MorMor est-il ce qui pouvait arriver de mieux à l'indie-pop ?

Après deux EPs prometteurs, ponctués par un single au succès populaire (« Heaven's Only Wishful »), le Canadien signe un premier album qui donne envie de faire des soleils avec les bras, des cœurs avec les doigts, voire même d'arpenter le monde les yeux fixés vers l'horizon. Traduction : écouter « Semblance », c’est vibrer autrement.
  • Trois ans séparent « Semblance » de « Some Place Else ». Trois années au cours desquelles MorMor, 30 ans, ne s’est pas simplement laissé pousser les cheveux. Plutôt que de spéculer sur un son ou surfer sur l’air du temps - celui qui passe et ne transforme rien - le Canadien a préféré peaufiner les contours de son propre label (Don’t Guess) et s’éloigner d’un son typiquement torontois, trop restrictif à son goût malgré ses liens d’amitié avec d’autres figures locales (Charlotte Day Wilson, Daniel Caesar, BadBadNotGood).

    Ne pas y voir là un dédain envers ses origines, ni une volonté d’exploser le format pop : c’est juste que MorMor vise l’universel. Avec, toujours, cette voix tellement proche, tellement aimable et aérienne que chacun de ses onze nouveaux morceaux s’invite dans notre salon, certain d'y amener douceur et réconfort.

    Ce refus de prendre racine, perceptible en interview (« Je pourrais simplement vivre dans mon propre monde », disait-il à Pitchfork), s’entend également sur le plan musical. Formé au piano, passé par une chorale, aussi à l’aise avec une guitare entre les mains qu’avec une trompette et un synthé, MorMor est à ranger dans la catégorie des éternels insatisfaits. Est-ce pour cela qu’il produit et compose tout lui-même ? C’est du moins ce jusqu’au-boutisme qui fait de lui un véritable touche-à-tout, quand bien même c'est avec la grâce qu'il semble avoir noué des liens particulièrement féconds.

    Days End et Quiet Heart ne trompent personne : ce sont là des chansons dans lesquelles l’on se love comme on se pelotonne en hiver sous des plaids en plumes d’ange. Spacieuses, éthérées, portées par le falsetto de MorMor, ces mélodies autorisent à rêver debout, l’air béat et l’âme nomade.

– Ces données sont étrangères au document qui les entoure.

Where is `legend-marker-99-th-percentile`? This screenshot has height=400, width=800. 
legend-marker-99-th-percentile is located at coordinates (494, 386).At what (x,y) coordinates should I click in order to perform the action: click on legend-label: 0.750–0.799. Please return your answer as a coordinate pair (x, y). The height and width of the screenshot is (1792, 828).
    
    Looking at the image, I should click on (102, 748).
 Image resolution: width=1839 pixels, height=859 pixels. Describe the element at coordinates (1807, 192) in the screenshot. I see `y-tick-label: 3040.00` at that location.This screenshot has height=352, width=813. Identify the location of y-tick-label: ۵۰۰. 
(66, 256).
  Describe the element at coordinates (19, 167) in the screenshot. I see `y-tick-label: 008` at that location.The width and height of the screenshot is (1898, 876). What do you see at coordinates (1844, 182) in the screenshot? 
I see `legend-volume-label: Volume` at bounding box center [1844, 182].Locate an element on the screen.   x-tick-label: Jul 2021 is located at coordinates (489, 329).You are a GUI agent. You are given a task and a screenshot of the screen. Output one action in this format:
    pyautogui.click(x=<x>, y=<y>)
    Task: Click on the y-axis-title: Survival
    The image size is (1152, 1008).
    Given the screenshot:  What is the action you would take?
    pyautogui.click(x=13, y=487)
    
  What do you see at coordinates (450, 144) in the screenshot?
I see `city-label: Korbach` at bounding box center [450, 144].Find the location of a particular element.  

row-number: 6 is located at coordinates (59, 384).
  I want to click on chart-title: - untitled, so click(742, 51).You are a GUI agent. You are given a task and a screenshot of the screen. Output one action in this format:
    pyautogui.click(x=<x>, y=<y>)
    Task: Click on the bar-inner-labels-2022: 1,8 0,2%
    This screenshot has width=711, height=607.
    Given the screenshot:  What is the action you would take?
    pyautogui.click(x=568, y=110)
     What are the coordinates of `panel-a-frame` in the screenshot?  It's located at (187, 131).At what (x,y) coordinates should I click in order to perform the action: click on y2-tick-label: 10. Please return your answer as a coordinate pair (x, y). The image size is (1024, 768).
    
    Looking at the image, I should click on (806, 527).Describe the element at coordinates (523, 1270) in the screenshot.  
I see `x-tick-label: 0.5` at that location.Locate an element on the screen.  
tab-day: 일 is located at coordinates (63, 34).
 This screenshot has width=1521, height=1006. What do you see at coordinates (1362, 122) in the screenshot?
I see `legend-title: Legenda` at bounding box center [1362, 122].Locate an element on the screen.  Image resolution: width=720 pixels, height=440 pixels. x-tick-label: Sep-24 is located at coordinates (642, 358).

    À l’écoute de Seasons Change et Chasing Ghosts, il est également possible de danser le cœur léger. La faute à des refrains tellement douillets qu’ils invitent à la fête, à plusieurs ou même seul, si tant est qu’il soit envisageable de se sentir isolé au contact de cette pop nourrie de dizaines d’influences. Certains disent que cela est dû aux origines de Seth Nyquist, africaines et caribéennes. On peut y voir aussi les conséquences d'une curiosité maladive l’incitant à tout écouter, tout comprendre : Radiohead et les Beatles font en effet partie du langage courant de MorMor, au même titre que James Blake, The Weeknd (période « Trilogy »), Mount Kimbie ou Toro Y Moi, nettement plus de son âge.

    Cet art de la pop, à la fois souriante et boudeuse, culmine sur Here It Goes Again, ravissante chanson à qui l’on promet le même destin que Heaven's Only Wishful, sorti en 2018 et cumulant plus de 16 millions de vues sur YouTube. En moins de quatre minutes, tout y est : la mélancolie et l'espoir, la vulnérabilité et l'affirmation de soi, mais surtout ce chant évanescent et ce savoir-faire pop qui donne irrémédiablement le sourire. Le même que MorMor : celui d’un artiste qui vient de composer un album de haute tenue et qui sait que tout s’apprête à changer.